Exercise goal — All records after this line are to be returned verbatim.

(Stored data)
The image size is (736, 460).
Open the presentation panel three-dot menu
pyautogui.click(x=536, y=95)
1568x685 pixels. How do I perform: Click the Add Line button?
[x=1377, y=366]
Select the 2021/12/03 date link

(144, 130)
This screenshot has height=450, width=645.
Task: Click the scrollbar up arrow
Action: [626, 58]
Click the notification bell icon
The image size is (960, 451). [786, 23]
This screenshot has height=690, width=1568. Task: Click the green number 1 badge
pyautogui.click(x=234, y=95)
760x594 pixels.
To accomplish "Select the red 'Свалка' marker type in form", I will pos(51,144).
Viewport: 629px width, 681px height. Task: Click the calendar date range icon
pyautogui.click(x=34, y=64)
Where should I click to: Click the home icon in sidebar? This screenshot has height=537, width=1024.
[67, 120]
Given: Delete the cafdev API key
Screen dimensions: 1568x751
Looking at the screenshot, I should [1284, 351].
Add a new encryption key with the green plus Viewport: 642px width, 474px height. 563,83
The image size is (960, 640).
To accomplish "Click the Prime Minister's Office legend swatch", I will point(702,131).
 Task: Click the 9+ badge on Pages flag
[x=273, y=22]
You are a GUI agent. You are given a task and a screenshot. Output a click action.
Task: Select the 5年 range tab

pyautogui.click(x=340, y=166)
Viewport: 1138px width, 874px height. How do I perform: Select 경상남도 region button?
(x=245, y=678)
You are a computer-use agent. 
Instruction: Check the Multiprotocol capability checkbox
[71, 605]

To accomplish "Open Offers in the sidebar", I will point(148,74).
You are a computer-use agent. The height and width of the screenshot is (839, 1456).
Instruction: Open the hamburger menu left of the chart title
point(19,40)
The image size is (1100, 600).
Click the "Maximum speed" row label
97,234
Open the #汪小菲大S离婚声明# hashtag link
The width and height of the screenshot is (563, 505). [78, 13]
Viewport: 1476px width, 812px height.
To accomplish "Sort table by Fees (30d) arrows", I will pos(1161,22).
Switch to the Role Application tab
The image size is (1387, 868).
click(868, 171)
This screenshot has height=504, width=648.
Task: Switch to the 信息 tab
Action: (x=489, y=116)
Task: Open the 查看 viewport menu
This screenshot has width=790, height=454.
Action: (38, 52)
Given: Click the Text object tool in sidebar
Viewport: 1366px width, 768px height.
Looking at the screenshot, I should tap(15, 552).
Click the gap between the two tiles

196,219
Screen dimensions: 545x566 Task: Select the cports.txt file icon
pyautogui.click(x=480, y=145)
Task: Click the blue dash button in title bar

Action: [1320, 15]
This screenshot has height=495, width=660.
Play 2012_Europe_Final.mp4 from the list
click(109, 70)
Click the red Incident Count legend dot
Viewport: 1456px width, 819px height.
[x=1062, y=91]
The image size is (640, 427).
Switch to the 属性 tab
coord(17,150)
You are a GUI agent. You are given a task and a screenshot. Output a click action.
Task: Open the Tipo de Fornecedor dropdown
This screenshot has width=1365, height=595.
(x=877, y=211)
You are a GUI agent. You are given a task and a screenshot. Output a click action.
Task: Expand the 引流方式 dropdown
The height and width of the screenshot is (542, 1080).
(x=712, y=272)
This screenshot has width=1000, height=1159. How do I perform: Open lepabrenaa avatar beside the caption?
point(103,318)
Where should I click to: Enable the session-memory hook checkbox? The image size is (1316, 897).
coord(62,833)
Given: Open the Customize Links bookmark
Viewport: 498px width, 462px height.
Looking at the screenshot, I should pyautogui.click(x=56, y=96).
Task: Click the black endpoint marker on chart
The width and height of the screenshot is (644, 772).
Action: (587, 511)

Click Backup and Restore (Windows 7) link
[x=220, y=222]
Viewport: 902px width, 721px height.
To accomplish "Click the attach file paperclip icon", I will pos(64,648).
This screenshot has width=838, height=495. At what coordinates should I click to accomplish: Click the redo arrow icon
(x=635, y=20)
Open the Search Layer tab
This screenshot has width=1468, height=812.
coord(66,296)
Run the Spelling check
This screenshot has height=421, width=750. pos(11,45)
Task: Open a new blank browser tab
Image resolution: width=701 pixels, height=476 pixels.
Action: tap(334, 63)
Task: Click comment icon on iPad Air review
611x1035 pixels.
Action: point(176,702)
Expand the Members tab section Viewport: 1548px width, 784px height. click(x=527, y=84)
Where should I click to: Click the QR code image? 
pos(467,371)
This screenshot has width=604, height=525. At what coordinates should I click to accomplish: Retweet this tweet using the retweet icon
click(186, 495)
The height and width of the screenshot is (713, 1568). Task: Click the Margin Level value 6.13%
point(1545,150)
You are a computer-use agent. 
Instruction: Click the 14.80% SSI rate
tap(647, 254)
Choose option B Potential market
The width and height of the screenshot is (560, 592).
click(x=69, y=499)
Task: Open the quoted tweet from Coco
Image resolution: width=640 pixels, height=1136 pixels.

Written answer —
The image size is (736, 460).
Open the presentation panel three-dot menu
pyautogui.click(x=536, y=95)
1568x685 pixels. How do I perform: Click the Add Line button?
[x=1377, y=366]
Select the 2021/12/03 date link

(144, 130)
This screenshot has height=450, width=645.
Task: Click the scrollbar up arrow
Action: [626, 58]
Click the notification bell icon
The image size is (960, 451). [786, 23]
This screenshot has height=690, width=1568. Task: Click the green number 1 badge
pyautogui.click(x=234, y=95)
760x594 pixels.
To accomplish "Select the red 'Свалка' marker type in form", I will pos(51,144).
Viewport: 629px width, 681px height. Task: Click the calendar date range icon
pyautogui.click(x=34, y=64)
Where should I click to: Click the home icon in sidebar? This screenshot has height=537, width=1024.
[67, 120]
Given: Delete the cafdev API key
Screen dimensions: 1568x751
Looking at the screenshot, I should [1284, 351].
Add a new encryption key with the green plus Viewport: 642px width, 474px height. 563,83
The image size is (960, 640).
To accomplish "Click the Prime Minister's Office legend swatch", I will point(702,131).
 Task: Click the 9+ badge on Pages flag
[x=273, y=22]
You are a GUI agent. You are given a task and a screenshot. Output a click action.
Task: Select the 5年 range tab

pyautogui.click(x=340, y=166)
Viewport: 1138px width, 874px height. How do I perform: Select 경상남도 region button?
(x=245, y=678)
You are a computer-use agent. 
Instruction: Check the Multiprotocol capability checkbox
[71, 605]

To accomplish "Open Offers in the sidebar", I will point(148,74).
You are a computer-use agent. The height and width of the screenshot is (839, 1456).
Instruction: Open the hamburger menu left of the chart title
point(19,40)
The image size is (1100, 600).
Click the "Maximum speed" row label
97,234
Open the #汪小菲大S离婚声明# hashtag link
The width and height of the screenshot is (563, 505). [78, 13]
Viewport: 1476px width, 812px height.
To accomplish "Sort table by Fees (30d) arrows", I will pos(1161,22).
Switch to the Role Application tab
The image size is (1387, 868).
click(868, 171)
This screenshot has height=504, width=648.
Task: Switch to the 信息 tab
Action: (x=489, y=116)
Task: Open the 查看 viewport menu
This screenshot has width=790, height=454.
Action: (38, 52)
Given: Click the Text object tool in sidebar
Viewport: 1366px width, 768px height.
Looking at the screenshot, I should tap(15, 552).
Click the gap between the two tiles

196,219
Screen dimensions: 545x566 Task: Select the cports.txt file icon
pyautogui.click(x=480, y=145)
Task: Click the blue dash button in title bar

Action: [1320, 15]
This screenshot has height=495, width=660.
Play 2012_Europe_Final.mp4 from the list
click(109, 70)
Click the red Incident Count legend dot
Viewport: 1456px width, 819px height.
[x=1062, y=91]
The image size is (640, 427).
Switch to the 属性 tab
coord(17,150)
You are a GUI agent. You are given a task and a screenshot. Output a click action.
Task: Open the Tipo de Fornecedor dropdown
This screenshot has width=1365, height=595.
(x=877, y=211)
You are a GUI agent. You are given a task and a screenshot. Output a click action.
Task: Expand the 引流方式 dropdown
The height and width of the screenshot is (542, 1080).
(x=712, y=272)
This screenshot has width=1000, height=1159. How do I perform: Open lepabrenaa avatar beside the caption?
point(103,318)
Where should I click to: Enable the session-memory hook checkbox? The image size is (1316, 897).
coord(62,833)
Given: Open the Customize Links bookmark
Viewport: 498px width, 462px height.
Looking at the screenshot, I should pyautogui.click(x=56, y=96).
Task: Click the black endpoint marker on chart
The width and height of the screenshot is (644, 772).
Action: (587, 511)

Click Backup and Restore (Windows 7) link
[x=220, y=222]
Viewport: 902px width, 721px height.
To accomplish "Click the attach file paperclip icon", I will pos(64,648).
This screenshot has width=838, height=495. At what coordinates should I click to accomplish: Click the redo arrow icon
(x=635, y=20)
Open the Search Layer tab
This screenshot has width=1468, height=812.
coord(66,296)
Run the Spelling check
This screenshot has height=421, width=750. pos(11,45)
Task: Open a new blank browser tab
Image resolution: width=701 pixels, height=476 pixels.
Action: tap(334, 63)
Task: Click comment icon on iPad Air review
611x1035 pixels.
Action: point(176,702)
Expand the Members tab section Viewport: 1548px width, 784px height. click(x=527, y=84)
Where should I click to: Click the QR code image? 
pos(467,371)
This screenshot has width=604, height=525. At what coordinates should I click to accomplish: Retweet this tweet using the retweet icon
click(186, 495)
The height and width of the screenshot is (713, 1568). Task: Click the Margin Level value 6.13%
point(1545,150)
You are a computer-use agent. 
Instruction: Click the 14.80% SSI rate
tap(647, 254)
Choose option B Potential market
The width and height of the screenshot is (560, 592).
click(x=69, y=499)
Task: Open the quoted tweet from Coco
Image resolution: width=640 pixels, height=1136 pixels.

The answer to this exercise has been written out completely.